Atmospheric Chemistry and Physics, 2018
Secondary organic aerosol (SOA) particles have been found to be efficient ice-nucleating particles under the cold conditions of (tropical) upper-tropospheric cirrus clouds. Whether they also are efficient at initiating freezing under slightly warmer conditions as found in mixedphase clouds remains undetermined. Here, we study the icenucleating ability of photochemically produced SOA particles with the combination of the Manchester Aerosol Chamber and Manchester Ice Cloud Chamber. Three SOA systems were tested resembling biogenic and anthropogenic particles as well as particles of different phase state. These are namely α-pinene, heptadecane, and 1,3,5-trimethylbenzene. After the aerosol particles were formed, they were transferred into the cloud chamber, where subsequent quasi-adiabatic cloud activation experiments were performed.
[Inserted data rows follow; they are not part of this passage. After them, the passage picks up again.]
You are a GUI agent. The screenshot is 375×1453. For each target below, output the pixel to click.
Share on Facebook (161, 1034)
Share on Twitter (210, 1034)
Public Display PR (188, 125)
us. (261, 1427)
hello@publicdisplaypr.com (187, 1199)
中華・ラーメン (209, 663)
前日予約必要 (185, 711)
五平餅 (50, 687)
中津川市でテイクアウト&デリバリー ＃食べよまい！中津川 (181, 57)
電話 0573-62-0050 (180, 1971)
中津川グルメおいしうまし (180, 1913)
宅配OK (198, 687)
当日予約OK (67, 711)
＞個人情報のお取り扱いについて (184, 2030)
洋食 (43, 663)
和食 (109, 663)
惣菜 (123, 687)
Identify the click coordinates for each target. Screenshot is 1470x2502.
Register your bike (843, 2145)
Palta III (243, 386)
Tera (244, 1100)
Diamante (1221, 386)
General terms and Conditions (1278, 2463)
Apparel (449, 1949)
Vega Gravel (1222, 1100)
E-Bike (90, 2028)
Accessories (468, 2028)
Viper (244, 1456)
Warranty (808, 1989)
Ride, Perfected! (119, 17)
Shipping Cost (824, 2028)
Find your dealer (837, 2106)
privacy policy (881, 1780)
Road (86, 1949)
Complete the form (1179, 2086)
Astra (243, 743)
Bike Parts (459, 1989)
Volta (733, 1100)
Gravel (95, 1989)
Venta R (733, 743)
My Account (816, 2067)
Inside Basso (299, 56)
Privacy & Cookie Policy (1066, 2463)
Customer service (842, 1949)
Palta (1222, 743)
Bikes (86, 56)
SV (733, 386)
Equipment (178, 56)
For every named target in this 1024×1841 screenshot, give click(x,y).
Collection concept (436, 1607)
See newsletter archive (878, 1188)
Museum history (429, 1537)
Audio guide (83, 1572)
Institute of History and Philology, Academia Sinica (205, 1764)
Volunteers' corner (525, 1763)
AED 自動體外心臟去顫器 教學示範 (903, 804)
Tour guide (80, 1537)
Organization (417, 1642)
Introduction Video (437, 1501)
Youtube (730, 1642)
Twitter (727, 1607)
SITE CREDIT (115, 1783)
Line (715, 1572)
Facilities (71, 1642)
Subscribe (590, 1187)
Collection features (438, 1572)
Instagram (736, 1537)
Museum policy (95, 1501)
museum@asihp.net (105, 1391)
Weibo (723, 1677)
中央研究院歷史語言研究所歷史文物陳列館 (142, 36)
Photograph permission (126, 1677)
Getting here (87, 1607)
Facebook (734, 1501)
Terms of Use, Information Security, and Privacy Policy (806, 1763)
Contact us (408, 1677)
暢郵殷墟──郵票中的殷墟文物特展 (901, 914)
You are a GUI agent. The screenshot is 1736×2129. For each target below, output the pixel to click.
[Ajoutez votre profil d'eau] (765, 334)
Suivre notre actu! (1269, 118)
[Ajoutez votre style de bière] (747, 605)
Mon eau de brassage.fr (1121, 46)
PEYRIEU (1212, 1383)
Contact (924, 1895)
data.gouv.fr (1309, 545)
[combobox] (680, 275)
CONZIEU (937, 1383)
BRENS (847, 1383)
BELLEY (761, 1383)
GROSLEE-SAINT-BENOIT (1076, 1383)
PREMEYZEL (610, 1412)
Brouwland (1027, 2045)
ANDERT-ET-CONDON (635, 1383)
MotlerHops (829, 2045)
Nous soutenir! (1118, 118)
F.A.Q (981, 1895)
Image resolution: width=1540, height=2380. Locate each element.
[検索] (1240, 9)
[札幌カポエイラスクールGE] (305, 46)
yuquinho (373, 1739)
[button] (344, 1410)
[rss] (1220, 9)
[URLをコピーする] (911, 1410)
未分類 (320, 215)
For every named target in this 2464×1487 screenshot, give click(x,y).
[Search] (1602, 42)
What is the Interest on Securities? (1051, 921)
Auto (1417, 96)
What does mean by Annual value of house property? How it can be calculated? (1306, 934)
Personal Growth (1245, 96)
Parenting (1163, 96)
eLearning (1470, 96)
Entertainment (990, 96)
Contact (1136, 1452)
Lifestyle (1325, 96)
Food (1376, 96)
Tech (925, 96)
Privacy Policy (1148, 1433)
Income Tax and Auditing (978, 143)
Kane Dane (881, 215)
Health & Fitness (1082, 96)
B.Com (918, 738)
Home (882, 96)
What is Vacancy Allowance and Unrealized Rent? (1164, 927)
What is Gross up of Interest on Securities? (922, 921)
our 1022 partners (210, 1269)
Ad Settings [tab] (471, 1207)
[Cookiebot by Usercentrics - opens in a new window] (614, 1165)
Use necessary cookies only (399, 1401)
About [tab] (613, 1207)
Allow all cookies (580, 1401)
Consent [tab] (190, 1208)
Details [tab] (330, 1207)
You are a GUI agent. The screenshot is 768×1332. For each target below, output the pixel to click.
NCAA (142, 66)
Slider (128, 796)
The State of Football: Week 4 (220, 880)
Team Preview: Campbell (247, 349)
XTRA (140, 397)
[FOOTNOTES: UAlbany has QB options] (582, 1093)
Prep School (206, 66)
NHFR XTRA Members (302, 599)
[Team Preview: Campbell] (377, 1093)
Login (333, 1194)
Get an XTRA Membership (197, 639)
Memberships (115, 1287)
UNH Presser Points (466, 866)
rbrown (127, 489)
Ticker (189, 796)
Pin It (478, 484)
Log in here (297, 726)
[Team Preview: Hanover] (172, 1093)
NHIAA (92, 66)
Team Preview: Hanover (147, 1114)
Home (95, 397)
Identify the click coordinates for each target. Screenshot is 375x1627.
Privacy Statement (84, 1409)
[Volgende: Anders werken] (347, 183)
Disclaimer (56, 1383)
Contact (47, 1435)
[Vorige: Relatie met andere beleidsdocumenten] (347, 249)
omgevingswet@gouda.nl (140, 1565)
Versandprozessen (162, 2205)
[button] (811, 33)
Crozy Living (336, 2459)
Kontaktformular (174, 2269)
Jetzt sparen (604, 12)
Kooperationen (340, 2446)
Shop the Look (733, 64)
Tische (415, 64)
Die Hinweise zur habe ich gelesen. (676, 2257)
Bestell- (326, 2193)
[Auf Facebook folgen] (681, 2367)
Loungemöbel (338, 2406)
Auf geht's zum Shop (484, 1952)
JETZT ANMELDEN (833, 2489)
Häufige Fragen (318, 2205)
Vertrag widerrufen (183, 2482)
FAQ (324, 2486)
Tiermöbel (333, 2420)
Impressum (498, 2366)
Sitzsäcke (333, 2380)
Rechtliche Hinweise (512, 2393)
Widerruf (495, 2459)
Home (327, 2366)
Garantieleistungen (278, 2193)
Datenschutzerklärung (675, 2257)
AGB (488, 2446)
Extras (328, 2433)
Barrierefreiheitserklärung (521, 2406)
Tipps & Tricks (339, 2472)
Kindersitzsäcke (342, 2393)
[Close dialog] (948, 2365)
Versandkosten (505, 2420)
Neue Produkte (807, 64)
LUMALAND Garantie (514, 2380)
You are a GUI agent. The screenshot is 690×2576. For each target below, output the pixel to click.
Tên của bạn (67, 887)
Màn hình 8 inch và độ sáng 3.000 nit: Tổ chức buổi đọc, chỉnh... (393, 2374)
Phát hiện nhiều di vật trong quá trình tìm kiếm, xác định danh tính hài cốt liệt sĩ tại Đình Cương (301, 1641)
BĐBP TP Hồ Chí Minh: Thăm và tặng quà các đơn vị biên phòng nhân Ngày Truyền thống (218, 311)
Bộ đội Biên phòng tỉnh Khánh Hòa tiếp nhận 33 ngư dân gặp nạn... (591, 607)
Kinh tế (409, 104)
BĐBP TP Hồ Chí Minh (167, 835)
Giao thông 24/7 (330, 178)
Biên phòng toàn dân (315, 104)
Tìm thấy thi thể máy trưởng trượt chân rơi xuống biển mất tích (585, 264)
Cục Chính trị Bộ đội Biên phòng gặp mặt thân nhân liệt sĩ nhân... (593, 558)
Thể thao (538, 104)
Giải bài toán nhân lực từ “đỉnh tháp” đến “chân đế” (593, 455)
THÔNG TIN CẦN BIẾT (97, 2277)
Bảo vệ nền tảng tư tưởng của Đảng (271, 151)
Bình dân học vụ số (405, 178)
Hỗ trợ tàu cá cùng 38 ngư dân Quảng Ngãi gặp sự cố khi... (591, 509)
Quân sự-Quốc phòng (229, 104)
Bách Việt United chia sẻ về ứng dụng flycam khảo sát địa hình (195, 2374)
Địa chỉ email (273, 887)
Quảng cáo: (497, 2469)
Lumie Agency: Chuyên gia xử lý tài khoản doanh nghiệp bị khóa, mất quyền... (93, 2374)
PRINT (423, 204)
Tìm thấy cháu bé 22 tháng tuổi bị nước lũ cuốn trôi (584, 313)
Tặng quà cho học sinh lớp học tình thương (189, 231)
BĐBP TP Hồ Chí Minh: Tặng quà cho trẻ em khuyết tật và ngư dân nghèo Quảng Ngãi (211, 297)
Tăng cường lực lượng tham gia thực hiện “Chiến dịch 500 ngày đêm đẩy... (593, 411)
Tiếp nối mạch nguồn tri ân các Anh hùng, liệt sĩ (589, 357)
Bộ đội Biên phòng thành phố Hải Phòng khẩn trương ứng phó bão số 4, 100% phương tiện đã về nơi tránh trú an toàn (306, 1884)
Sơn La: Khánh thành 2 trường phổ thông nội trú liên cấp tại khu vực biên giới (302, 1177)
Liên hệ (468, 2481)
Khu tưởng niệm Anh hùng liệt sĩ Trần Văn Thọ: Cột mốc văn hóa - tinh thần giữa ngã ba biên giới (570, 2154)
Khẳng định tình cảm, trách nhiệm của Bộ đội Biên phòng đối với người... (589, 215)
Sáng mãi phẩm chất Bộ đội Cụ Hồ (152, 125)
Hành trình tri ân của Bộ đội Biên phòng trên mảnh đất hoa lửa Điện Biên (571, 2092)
Additionally, the ice-forming abilities of ammonium sulfate and kaolinite were investigated as a reference to test the experimental setup. Clouds were formed in the temperature range of −20 to −28.6 • C. Only the reference experiment using dust particles showed evidence of ice nucleation. No ice particles were observed in any other experiment. Thus, we conclude that SOA particles produced under the conditions of the reported experiments are not efficient ice-nucleating particles starting at liquid saturation under mixed-phase cloud conditions.